Und dennoch: Auch über die Untiefen schwerer Krisen führen schmale Wege, über die immer wieder neu nachgedacht werden kann. Genau hierfür sind wohl die „Holzmänner“ die richtigen Leute. „Geklagt wird heute schon genug“, sagt eine Verlagsmitarbeiterin zu späterer Stunde, „da kümmern wir uns lieber um die Chancen“. Sie strahlt aus, was auch vom Chef ausgeht: Zuversicht, Tatkraft, Freude am Job. Denn Jörn Holzmann, inzwischen immerhin 70 Jahre alt, denkt überhaupt nicht ans Aufhören. Viel zu sehr fasziniert ihn weiterhin das Geschehen in der Branche, viel zu geschäftig wäre er fürs Nichtstun. Zwei schwere Motorräder stehen momentan für ihn bei einem Händler zur engeren Auswahl bereit – denn auch an diesen privaten Dingen hat er Freude.

Wovon wir als Gäste des Holzmann-Verlags außerdem noch profitierten: Zum einen von der profunden Kenntnis des Verlegers über seine Heimatstadt Hamburg. Nach einer Zeitreise durch die Geschichte der Region hätten wir Außenstehenden wohl mehr über die Hafen- als über „unsere“ Domstadt erzählen können. Zum anderen bot ein Rundgang mehrerer Kleingruppen im Verlag die Möglichkeit, Aufgaben und Anforderungen einzelner Arbeitsplätze genauer kennen zu lernen. Auf dem Weg durch Anzeigenabteilung, Online-Redaktion und Bildbearbeitung entstand in uns eine Vorstellung, wie Kunden gewonnen und gehalten werden und wie außerdem Texte und Bilder ein überzeugendes, professionelles Niveau erreichen.

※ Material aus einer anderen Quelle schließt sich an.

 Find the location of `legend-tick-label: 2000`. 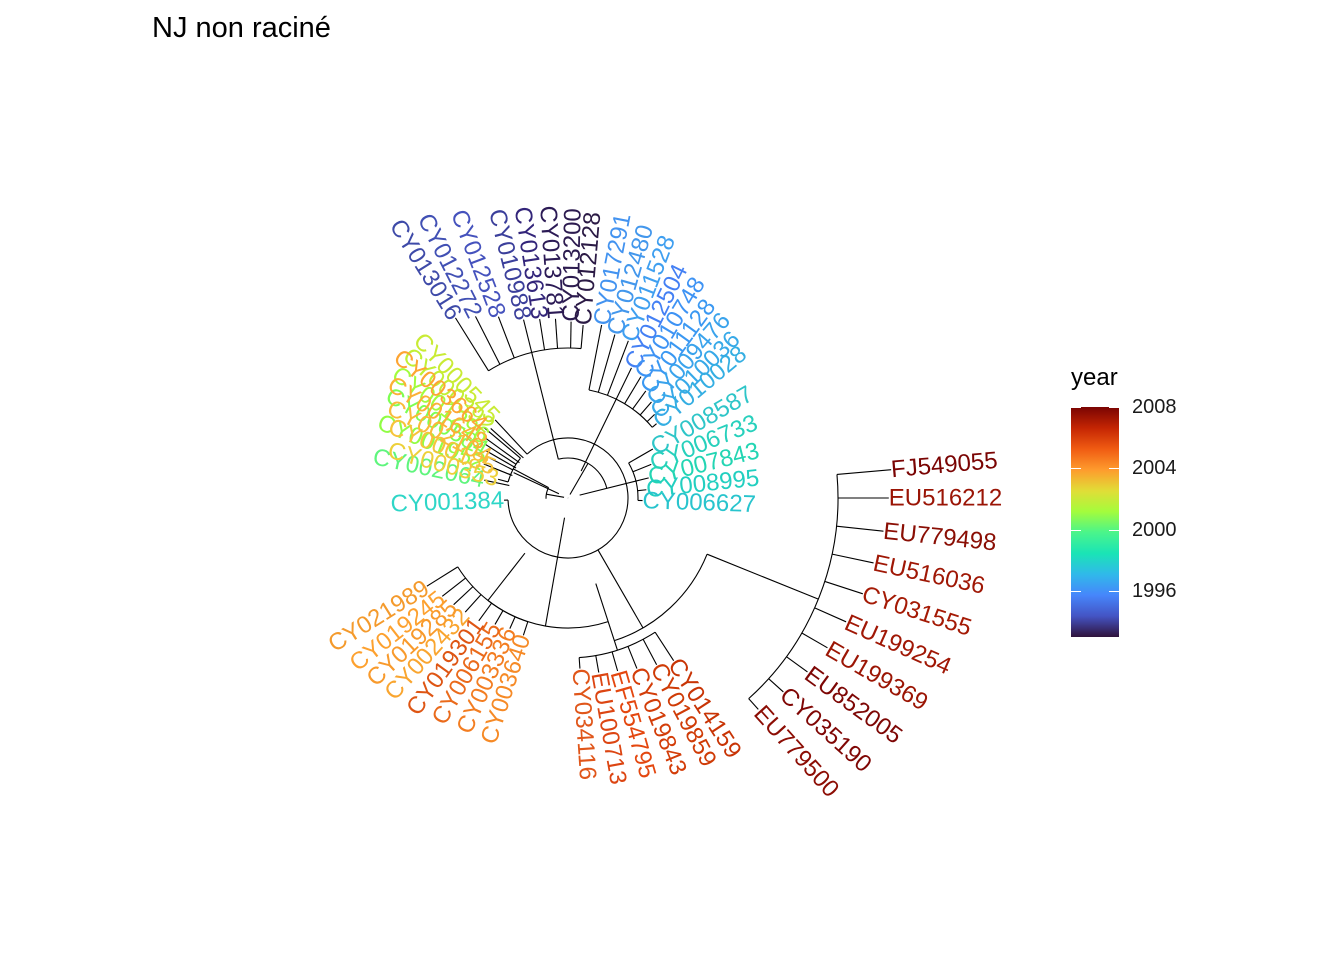

legend-tick-label: 2000 is located at coordinates (1154, 530).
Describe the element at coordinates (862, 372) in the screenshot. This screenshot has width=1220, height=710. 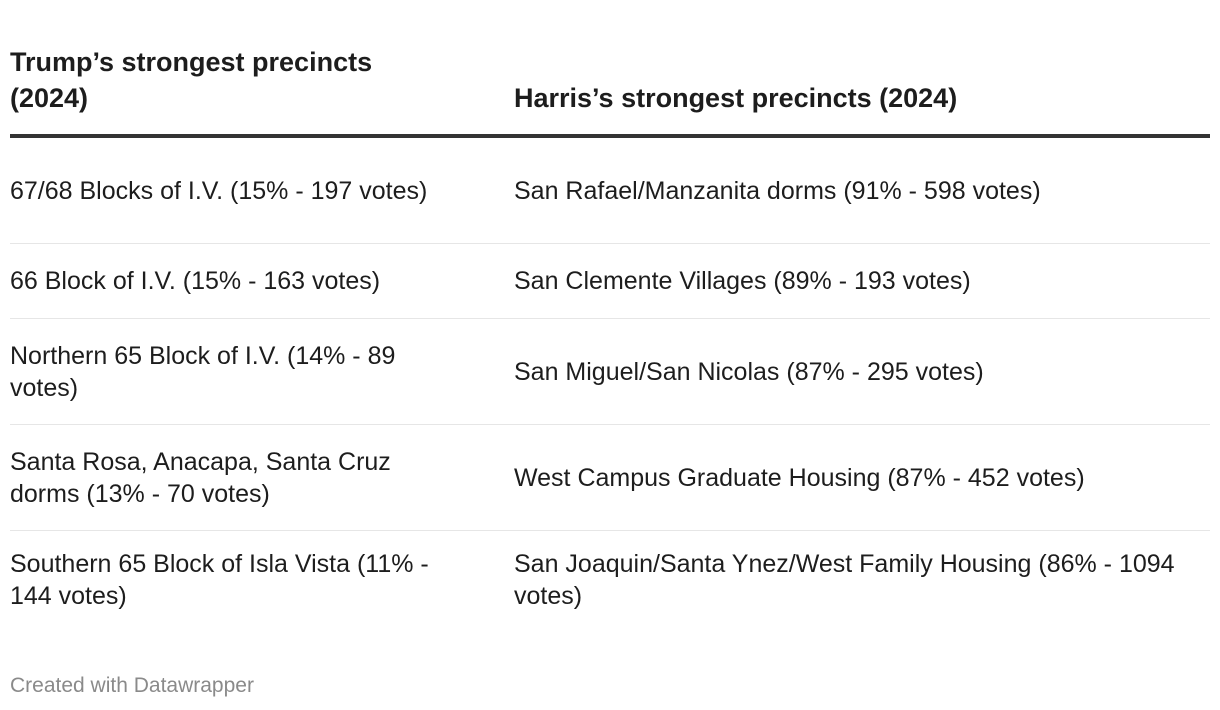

Und was fehlt schließlich noch zu einem anregenden Tag, wenn man vielleicht schon New York, aber noch nicht Hamburg gesehen hat? Richtig, das Abendprogramm. Zum Beispiel im urigen Kellergewölbe einer Privatbrauerei, an deren langer Tafel bereits wieder zwei reizende Damen vom Holzmann-Verlag warteten. Spätestens der Auftritt eines musizierenden Hamburger Seebären brachte alle in Schunkel- und Mitsinglaune. Es wurde ein langer Abend.

Am nächsten Tag, noch vor der Heimfahrt, etwa beim Besuch der Alsterarkaden und des Hafens, war allen klar: Die Reise hat sich gelohnt. Wir danken nochmals Jörn Holzmann und seinem Team für die Zeit und für die Arbeit, die ihnen unser Besuch wert war.